Welcome to the CustomConnection user guide. This document will walk you through:

  • What CustomConnection is and when to use it
  • The available configuration fields
  • How to reference a CustomConnection in your pipeline YAML
  • Example usage and best practices

1. Introduction

CustomConnection allows you to plug in your own connection logic into the AnkaFlow pipeline. Your custom connection class must implement the base Connection interface (or derive from it), and provide the following methods:

  • tap(): Extract data from the source
  • sink(): Write data to the destination
  • sql(): Execute or generate SQL statements
  • show_schema(): Display or return the table/schema structure

Even if your class does not need all of these for its logic, it must expose them (they can be no-ops).


2. CustomConnection Fields

Below is a description of each field in the CustomConnection model.

Field Type Description
kind Literal["CustomConnection"] Must always be set to CustomConnection to select this provider.
module str Python module path containing your custom connection class (e.g. myapp.connectors.database).
classname str The name of the class to load from the specified module.
params dict
(default {})
Arbitrary parameters passed into your connection’s constructor.
config ConnectionConfiguration \| None (Optional) Pre-built configuration object injected by BaseConnection super-class.
fields List[Field] \| None (Optional) Schema fields, auto-populated or used by the base implementation if needed.
locator str \| None (Optional) Name or identifier used by Connection.locate() for dynamic discovery.
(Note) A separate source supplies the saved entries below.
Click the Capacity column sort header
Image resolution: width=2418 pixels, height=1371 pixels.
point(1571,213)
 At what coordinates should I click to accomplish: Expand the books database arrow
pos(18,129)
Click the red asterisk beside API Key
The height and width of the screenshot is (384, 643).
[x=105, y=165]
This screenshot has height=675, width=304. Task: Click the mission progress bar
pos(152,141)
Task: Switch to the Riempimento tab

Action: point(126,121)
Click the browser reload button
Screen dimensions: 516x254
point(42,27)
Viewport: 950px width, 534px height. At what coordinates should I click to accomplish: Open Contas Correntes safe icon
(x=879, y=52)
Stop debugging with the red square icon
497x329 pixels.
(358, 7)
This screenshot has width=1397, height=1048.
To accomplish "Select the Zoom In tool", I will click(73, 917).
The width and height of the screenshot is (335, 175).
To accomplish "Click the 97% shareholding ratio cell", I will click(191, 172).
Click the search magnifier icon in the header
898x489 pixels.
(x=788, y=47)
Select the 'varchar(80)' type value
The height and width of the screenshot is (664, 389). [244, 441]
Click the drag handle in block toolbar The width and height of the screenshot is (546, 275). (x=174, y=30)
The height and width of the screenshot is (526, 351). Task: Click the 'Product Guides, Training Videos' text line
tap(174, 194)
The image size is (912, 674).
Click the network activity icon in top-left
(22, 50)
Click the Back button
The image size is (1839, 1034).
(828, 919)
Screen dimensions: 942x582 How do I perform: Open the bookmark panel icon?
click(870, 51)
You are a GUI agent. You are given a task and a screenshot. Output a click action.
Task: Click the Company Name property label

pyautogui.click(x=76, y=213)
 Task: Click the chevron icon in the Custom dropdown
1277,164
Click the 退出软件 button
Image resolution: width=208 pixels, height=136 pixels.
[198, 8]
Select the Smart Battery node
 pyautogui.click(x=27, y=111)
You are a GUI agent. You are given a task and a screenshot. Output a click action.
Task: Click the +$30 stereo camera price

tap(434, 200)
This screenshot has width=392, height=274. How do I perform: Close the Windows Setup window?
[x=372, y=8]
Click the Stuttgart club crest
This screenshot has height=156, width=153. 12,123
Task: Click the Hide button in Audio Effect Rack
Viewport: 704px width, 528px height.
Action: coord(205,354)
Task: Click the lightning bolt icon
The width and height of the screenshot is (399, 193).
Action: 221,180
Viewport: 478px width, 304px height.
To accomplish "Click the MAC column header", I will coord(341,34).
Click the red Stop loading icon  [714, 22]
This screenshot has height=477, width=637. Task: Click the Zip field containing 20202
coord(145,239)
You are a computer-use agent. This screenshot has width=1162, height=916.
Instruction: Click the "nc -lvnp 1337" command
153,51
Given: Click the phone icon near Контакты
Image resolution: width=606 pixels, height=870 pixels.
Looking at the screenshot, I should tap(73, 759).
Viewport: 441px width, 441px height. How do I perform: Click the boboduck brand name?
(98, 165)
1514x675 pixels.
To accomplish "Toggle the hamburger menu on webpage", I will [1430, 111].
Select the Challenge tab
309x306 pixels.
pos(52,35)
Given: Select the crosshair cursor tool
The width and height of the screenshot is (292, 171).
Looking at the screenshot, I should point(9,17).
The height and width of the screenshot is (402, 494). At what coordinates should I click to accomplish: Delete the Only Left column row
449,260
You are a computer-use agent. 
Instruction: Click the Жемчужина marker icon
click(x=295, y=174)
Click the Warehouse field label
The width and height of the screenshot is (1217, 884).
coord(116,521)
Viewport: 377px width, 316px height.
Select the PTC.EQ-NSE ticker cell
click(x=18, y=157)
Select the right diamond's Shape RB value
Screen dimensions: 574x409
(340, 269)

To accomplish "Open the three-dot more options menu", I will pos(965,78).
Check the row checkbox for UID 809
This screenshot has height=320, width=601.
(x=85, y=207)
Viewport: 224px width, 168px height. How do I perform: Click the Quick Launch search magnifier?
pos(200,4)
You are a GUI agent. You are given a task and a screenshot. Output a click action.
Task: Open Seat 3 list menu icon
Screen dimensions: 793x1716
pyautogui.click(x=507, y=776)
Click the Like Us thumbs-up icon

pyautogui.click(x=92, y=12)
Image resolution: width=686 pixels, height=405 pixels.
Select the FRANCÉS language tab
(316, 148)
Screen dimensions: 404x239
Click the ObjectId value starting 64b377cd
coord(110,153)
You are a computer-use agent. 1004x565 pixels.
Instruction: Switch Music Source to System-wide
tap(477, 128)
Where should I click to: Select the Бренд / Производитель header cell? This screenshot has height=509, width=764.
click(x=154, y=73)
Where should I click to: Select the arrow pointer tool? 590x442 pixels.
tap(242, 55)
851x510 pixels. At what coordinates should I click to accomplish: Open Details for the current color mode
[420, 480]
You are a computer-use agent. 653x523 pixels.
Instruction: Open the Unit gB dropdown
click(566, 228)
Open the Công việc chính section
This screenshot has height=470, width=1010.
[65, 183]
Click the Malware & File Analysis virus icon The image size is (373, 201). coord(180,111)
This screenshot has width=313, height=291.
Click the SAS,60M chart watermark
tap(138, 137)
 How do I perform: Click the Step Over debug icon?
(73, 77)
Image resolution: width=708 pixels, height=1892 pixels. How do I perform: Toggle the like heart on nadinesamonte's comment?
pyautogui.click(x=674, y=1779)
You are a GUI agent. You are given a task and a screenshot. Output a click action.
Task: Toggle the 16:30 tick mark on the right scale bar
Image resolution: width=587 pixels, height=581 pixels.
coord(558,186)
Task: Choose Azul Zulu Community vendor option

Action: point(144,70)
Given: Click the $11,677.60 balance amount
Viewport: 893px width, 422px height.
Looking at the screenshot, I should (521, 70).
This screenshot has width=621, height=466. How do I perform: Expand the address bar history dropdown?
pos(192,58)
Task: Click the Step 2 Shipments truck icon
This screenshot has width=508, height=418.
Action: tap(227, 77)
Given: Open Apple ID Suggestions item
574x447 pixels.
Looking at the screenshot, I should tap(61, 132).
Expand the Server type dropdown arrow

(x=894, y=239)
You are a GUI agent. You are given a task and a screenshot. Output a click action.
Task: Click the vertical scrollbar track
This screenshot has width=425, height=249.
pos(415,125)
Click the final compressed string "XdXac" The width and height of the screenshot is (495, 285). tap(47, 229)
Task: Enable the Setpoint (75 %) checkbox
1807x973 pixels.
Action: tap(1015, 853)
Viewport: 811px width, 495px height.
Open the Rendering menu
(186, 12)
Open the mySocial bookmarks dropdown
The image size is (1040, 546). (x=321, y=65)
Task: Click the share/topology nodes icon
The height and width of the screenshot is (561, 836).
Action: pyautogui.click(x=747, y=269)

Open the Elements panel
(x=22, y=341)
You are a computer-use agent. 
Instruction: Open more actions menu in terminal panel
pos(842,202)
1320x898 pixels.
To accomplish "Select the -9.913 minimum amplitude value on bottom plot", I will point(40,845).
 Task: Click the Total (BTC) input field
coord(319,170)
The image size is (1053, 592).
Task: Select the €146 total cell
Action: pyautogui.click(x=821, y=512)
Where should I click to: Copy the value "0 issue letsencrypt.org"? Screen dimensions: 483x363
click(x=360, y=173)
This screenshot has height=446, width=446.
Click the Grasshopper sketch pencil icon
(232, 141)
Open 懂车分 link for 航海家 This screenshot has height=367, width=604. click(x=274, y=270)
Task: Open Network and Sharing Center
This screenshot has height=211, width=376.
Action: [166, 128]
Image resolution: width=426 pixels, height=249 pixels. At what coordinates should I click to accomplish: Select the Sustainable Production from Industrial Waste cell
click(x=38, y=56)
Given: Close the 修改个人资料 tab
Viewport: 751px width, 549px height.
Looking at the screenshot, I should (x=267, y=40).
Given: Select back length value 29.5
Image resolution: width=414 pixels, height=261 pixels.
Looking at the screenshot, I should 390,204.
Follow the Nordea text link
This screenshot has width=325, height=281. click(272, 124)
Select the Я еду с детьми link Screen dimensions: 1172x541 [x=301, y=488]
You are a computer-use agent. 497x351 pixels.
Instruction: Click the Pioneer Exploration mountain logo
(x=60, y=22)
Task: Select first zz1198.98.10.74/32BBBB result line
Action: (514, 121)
3. Defining a CustomConnection in Your Pipeline

In your pipeline YAML, under a sink or tap stage, you reference a custom connection like this:

- name: MySqlWriter
  kind: sink
  connection:
    kind: CustomConnection
    module: myapp.connectors.database
    classname: MySQL
    params:
      port: 5555

Explanation:

  1. name: Logical name for the pipeline stage (MySqlWriter).
  2. kind: sink Specifies that this stage writes data (a "sink" stage).
  3. connection: Block configures how to connect to the target system:
    • kind: Must be CustomConnection.
    • module: Python import path where your class lives.
    • classname: Actual class name inside that module.
    • params: Any keyword arguments your class expects (e.g. table name, credentials key).
  4. show: 1 Enables schema introspection after connecting (Debug mode).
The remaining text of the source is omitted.